Which of these is the proper way to alert a host that he’s forgotten to provide a specific item he previously offered?

a) “Umm…you forgot the hot chocolate.” (my daughter’s actual response)

b) “When we were out shoveling snow a little while ago, you mentioned hot chocolate. May I please have some hot chocolate?” (my spouse’s suggestion)

c) Say nothing. It’s rude to request something in someone else’s home. If they remember, fine. If not, you must do without. (my suggestion)

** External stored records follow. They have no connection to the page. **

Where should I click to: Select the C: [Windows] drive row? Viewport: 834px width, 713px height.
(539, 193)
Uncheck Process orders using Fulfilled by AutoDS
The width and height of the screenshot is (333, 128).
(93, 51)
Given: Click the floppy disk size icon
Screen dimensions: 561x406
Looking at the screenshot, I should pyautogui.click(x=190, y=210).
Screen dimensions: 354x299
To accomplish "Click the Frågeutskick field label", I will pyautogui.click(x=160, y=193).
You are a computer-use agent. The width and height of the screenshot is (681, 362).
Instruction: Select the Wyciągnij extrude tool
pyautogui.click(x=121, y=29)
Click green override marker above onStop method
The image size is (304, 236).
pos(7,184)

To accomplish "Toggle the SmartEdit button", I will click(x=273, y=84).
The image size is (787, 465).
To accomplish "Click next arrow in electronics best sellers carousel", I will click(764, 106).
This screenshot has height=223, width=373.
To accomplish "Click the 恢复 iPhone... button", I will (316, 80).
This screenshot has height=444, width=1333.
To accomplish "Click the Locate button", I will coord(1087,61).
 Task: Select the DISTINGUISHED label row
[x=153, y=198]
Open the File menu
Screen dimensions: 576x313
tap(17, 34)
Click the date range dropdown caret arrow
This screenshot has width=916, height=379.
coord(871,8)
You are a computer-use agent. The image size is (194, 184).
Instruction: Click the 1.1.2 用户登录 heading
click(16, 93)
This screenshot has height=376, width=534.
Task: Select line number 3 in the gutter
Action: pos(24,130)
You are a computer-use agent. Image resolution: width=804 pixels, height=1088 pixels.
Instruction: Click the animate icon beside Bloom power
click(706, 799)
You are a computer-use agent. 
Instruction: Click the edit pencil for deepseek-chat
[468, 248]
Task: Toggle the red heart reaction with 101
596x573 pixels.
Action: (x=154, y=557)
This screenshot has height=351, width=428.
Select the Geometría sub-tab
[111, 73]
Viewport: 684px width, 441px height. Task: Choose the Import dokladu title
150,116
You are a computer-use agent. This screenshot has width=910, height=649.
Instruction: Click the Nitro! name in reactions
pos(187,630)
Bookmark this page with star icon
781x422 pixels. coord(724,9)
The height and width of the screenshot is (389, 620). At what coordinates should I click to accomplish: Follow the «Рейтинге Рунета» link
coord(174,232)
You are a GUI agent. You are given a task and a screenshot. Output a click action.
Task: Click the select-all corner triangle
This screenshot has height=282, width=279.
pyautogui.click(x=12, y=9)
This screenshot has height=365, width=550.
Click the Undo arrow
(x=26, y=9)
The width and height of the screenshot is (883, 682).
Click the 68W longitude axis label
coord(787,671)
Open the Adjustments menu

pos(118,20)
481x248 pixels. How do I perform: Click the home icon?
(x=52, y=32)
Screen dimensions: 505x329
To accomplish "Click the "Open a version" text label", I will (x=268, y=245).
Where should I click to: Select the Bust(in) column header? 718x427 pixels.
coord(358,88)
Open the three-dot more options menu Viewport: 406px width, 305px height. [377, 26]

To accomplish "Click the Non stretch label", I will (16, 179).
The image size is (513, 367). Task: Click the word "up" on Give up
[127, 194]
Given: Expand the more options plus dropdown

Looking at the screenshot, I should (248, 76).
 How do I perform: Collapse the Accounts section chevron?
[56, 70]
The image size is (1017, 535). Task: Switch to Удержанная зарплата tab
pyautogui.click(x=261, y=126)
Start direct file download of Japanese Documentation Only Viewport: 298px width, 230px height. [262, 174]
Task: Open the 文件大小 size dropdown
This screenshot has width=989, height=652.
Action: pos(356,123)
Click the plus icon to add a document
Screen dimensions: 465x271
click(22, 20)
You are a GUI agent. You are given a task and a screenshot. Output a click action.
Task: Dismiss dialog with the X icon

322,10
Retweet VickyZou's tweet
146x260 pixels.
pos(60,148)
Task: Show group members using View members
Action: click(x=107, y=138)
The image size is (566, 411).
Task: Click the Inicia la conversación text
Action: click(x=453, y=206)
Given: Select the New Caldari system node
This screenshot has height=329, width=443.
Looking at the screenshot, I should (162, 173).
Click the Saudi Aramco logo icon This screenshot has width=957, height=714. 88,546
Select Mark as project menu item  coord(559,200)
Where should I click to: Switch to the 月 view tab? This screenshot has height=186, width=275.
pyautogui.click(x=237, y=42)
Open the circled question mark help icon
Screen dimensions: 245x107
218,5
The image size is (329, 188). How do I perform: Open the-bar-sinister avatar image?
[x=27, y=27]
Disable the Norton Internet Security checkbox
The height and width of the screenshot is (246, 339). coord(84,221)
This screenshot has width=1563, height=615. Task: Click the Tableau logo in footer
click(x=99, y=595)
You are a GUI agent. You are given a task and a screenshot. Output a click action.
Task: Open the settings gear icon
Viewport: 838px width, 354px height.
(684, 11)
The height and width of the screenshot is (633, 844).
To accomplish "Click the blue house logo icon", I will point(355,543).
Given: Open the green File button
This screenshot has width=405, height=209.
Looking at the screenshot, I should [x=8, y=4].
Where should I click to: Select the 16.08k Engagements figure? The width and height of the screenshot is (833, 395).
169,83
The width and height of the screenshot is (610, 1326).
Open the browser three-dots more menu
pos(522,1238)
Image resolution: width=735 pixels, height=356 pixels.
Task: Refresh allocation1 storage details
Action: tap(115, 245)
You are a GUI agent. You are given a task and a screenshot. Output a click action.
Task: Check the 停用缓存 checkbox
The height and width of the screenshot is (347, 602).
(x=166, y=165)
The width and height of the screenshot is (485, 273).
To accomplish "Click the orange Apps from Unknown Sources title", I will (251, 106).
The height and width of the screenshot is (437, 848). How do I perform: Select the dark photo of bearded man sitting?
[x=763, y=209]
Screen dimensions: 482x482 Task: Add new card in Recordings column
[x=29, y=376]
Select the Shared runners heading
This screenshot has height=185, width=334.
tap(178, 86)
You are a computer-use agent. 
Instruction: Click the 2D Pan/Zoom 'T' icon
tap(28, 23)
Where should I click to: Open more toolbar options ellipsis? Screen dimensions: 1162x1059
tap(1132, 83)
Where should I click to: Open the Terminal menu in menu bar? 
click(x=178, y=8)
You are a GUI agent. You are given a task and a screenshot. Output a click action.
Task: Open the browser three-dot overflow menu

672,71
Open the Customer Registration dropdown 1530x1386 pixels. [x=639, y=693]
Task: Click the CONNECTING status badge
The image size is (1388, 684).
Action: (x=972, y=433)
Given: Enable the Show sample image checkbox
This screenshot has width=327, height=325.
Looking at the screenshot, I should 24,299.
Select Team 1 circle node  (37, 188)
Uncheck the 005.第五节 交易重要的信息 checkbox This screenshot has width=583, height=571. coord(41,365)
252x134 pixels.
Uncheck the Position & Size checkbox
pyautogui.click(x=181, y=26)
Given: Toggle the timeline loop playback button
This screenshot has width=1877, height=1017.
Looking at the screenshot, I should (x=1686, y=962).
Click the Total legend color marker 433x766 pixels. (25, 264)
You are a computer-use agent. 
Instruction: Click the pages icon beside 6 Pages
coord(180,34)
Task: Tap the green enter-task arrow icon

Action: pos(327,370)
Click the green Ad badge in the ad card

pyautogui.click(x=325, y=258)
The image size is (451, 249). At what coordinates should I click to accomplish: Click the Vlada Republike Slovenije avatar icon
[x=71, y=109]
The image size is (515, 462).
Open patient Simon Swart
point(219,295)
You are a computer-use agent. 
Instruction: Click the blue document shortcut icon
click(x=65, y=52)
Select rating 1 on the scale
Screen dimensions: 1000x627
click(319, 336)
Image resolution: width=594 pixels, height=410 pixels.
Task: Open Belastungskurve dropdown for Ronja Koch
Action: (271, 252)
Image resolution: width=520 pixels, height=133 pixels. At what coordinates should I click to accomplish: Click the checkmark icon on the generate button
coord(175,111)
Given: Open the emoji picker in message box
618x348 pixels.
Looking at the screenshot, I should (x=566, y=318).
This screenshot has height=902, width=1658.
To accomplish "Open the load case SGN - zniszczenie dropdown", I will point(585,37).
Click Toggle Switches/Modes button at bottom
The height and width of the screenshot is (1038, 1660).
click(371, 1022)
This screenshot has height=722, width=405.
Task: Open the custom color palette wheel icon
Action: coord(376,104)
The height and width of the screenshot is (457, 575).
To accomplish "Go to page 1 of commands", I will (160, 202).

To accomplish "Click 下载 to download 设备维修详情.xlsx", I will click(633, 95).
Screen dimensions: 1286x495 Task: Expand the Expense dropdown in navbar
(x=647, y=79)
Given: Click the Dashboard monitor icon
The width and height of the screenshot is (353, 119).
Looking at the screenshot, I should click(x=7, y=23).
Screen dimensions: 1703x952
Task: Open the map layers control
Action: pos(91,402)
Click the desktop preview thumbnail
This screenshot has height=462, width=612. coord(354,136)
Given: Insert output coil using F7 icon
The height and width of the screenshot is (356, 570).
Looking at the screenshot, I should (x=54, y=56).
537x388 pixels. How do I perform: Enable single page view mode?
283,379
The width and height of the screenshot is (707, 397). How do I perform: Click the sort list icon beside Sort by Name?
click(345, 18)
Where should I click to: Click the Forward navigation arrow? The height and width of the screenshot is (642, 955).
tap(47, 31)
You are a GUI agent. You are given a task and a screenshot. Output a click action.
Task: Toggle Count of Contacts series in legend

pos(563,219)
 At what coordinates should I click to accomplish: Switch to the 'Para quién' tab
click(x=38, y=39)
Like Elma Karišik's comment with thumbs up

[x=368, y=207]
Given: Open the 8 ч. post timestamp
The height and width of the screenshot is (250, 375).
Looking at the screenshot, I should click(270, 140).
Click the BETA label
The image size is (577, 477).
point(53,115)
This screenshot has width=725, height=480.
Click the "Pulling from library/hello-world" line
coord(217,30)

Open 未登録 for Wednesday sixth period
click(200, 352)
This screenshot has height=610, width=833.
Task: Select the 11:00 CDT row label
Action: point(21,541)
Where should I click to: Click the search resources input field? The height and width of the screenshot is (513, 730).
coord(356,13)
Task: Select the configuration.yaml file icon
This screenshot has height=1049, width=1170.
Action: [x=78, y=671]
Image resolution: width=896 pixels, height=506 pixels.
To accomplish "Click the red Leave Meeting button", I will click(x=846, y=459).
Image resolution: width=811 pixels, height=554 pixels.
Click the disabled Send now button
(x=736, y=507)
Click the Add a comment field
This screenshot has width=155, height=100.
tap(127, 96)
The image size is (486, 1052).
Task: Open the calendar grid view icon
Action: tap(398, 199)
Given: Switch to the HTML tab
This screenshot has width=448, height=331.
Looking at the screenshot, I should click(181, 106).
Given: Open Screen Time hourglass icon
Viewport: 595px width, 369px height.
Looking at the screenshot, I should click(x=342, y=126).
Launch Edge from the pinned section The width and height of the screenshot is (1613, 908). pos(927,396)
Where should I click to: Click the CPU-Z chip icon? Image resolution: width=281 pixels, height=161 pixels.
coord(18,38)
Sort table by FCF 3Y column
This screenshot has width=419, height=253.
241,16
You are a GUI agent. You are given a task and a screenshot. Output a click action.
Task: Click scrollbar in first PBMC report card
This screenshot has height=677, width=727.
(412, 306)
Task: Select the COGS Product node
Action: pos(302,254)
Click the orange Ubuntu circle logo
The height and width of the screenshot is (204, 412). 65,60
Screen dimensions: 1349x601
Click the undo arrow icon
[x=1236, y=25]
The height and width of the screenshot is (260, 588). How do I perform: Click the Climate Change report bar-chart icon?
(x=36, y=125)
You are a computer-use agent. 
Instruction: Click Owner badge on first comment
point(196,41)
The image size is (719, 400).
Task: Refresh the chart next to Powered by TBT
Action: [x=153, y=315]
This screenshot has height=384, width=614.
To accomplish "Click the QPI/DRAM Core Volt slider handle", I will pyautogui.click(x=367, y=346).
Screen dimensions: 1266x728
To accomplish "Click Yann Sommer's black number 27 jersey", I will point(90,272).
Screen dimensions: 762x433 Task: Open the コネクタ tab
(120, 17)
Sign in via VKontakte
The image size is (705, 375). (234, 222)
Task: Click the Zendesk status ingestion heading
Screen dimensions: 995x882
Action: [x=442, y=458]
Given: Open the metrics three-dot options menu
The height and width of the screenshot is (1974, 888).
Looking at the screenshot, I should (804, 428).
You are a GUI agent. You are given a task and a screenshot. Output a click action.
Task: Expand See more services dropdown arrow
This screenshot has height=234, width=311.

Other suggestions are welcome. I’m looking for a best-bet response, something we can offer our daughter as a guide for her future behavior in a variety of similar situations. (Sure, I could Google it, but this is more fun.)

11 comments

  1. Lauren @ Hobo Mama · February 17, 2013

    Personally I would tend toward C, but I like Kylie’s response the best, particularly if (outspoken) children are involved. It would be both polite and a casual reminder to say something like, “Yum, I love these muffins! It’s so fun to have muffins and hot chocolate with friends.”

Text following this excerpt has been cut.